**Text shown**

Removed bindings from:
- `default-authentication-flow` (PK: `34618cf3`) — username/password login
- `webauthn` (PK: `0b60c2a5`) — passkey login
- `default-source-authentication` (PK: via policybindingmodel `1a779f24`) — Google/GitHub/Facebook OAuth
Policy still exists with 0 bindings. If brute-force protection is needed, bind to the **password stage** (not the flow level).
## Session Duration (2026-05-01)
Pinned via Terraform in `stacks/authentik/`:
| Knob | Value | Surface | Effect |
|------|-------|---------|--------|
| `UserLoginStage.session_duration` on `default-authentication-login` | `weeks=4` | `authentik_stage_user_login.default_login` in `authentik_provider.tf` | Authenticated users stay logged in 4 weeks across browser restarts. No sliding refresh — resets on each login. |
| `ProxyProvider.access_token_validity` on `Provider for Domain wide catch all` | `weeks=4` | `authentik_provider_proxy.catchall.access_token_validity` in `authentik_provider.tf` | Cookie `Max-Age` on `authentik_proxy_*` and `expires` on rows in `authentik_providers_proxy_proxysession`. Bumped 2026-05-10 from `hours=168`. **Bumping requires `kubectl rollout restart deploy/ak-outpost-authentik-embedded-outpost`** — the gorilla session store binds the value once at outpost startup; the 5-min provider refresh logs `"reusing existing session store"` and skips rebuild. |
| `AUTHENTIK_SESSIONS__UNAUTHENTICATED_AGE` (server + worker) | `hours=2` | `server.env` + `worker.env` in `modules/authentik/values.yaml` | Anonymous Django sessions (bots, healthcheckers, partial flows) are reaped within 2h instead of the 1d default. |
Notes:
- There is **no** `Brand.session_duration`; `UserLoginStage` is the only correct lever for authenticated session lifetime.

**Prompt**
Please list every flow that the Authentik notes above say bindings were removed from, giving each flow's name and the login method it covers.

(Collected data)
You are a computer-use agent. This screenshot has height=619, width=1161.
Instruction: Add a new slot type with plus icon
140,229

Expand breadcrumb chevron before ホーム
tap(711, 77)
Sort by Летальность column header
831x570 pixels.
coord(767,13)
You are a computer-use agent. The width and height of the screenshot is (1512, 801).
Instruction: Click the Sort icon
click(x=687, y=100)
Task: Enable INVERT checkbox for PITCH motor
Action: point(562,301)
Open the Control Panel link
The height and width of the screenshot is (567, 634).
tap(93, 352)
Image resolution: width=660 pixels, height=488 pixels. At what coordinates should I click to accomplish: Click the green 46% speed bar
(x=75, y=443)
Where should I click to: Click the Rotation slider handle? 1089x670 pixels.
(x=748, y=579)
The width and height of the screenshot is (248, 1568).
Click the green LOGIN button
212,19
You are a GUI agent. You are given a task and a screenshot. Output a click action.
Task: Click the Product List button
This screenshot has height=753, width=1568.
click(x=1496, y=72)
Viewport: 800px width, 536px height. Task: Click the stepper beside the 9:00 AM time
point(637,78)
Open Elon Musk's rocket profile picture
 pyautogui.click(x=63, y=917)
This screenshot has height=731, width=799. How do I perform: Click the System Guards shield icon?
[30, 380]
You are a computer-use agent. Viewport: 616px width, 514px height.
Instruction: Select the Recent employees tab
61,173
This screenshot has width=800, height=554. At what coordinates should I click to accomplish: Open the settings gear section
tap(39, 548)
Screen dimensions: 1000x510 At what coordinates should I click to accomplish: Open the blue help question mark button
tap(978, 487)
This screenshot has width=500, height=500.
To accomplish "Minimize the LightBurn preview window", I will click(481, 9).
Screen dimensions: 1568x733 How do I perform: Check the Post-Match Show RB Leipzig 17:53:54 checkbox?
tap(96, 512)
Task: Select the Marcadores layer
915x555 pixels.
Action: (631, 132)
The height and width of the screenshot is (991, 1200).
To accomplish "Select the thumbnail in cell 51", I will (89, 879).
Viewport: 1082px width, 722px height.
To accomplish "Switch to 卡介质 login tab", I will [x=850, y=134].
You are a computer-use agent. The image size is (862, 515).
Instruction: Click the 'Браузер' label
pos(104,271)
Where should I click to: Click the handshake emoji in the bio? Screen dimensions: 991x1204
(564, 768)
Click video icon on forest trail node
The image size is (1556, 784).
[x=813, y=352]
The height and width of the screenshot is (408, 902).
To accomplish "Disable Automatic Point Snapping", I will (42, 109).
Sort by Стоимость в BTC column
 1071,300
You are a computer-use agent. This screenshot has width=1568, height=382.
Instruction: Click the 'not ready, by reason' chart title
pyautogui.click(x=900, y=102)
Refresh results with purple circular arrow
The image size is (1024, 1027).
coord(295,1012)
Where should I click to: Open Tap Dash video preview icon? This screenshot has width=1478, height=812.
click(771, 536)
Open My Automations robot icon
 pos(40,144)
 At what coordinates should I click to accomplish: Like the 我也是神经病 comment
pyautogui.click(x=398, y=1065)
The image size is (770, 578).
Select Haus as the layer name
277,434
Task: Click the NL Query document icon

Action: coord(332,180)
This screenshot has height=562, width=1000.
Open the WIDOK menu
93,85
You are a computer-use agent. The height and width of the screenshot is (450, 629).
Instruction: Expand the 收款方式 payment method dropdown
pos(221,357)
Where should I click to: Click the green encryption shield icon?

**Answer below**
- `default-authentication-flow`: username/password login
- `webauthn`: passkey login
- `default-source-authentication`: Google/GitHub/Facebook OAuth